NBA schedule reduces travel
Some NBA teams are going to have longer-than-usual road trips to certain cities this season.
The league released the schedule for the first half of its truncated 72-game season on Friday. The schedule includes something that hardly ever would have been the case in recent years — teams taking a trip someplace and playing two games there before moving on to another city or heading back home.
It’s by design, with the NBA doing so to limit the amount of actual travel this season as teams look for any edge in the quest to stay healthy during the coronavirus pandemic. Teams still play half of their games on the road, of course. But the mileage that teams save by playing twice in one place adds up quickly — examples included the Los Angeles Lakers playing twice at San Antonio in a three-day span on Dec. 30 and Jan. 1, and Toronto playing both of its road games for the season at Indiana on a back-to-back dates, Jan. 24 and 25.
The dreaded stretches of four games in five nights remain out of the schedule; the NBA did away with those in recent years to try to not overtax players and their bodies.
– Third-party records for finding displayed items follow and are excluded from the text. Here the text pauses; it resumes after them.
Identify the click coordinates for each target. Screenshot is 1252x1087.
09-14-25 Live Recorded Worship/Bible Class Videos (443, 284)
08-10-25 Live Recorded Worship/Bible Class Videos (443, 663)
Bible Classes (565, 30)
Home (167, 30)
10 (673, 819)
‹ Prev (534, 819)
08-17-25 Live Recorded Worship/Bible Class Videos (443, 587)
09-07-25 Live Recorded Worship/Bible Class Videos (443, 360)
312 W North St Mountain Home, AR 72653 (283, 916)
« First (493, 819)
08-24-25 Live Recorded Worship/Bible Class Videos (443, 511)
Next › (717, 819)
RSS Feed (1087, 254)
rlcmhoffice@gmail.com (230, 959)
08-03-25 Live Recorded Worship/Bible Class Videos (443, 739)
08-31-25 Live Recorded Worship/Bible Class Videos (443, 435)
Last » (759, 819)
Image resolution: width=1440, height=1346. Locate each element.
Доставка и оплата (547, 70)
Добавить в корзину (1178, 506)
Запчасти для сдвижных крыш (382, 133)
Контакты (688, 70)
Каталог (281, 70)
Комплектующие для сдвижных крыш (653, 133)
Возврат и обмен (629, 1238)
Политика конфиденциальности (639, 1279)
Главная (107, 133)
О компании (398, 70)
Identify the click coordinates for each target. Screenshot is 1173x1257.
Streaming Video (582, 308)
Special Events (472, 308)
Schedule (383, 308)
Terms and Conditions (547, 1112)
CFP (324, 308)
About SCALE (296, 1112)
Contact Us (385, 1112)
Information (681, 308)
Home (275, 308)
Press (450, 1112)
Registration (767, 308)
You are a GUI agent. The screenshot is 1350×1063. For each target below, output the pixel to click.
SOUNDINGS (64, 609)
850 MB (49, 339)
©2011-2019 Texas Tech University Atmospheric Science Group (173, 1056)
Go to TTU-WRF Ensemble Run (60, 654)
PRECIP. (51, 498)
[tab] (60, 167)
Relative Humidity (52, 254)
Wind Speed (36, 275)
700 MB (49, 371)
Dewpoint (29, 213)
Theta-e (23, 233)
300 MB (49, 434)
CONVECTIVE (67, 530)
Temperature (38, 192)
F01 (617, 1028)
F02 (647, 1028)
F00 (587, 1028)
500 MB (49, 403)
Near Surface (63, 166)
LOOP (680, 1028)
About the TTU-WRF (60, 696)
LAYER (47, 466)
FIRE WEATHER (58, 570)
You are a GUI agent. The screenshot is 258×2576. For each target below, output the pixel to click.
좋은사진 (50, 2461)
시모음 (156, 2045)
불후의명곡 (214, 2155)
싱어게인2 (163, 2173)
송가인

Teams will take an average 7.5 road trips in the first half, which represents a 22% drop over the first 36 games of a usual schedule — and one-game trips have been cut nearly in half, down 44%.
As the NBA previously announced, opening night is Dec. 22 with two games: Golden State at Brooklyn and then the Los Angeles Clippers visiting the Los Angeles Lakers in the arena they share, a game where the Lakers are expected to display their new championship banner but without any fans in the building that night.
The other 26 teams all open the next day, including the Toronto Raptors, at their temporary home in Tampa, Florida for the first time when they host New Orleans.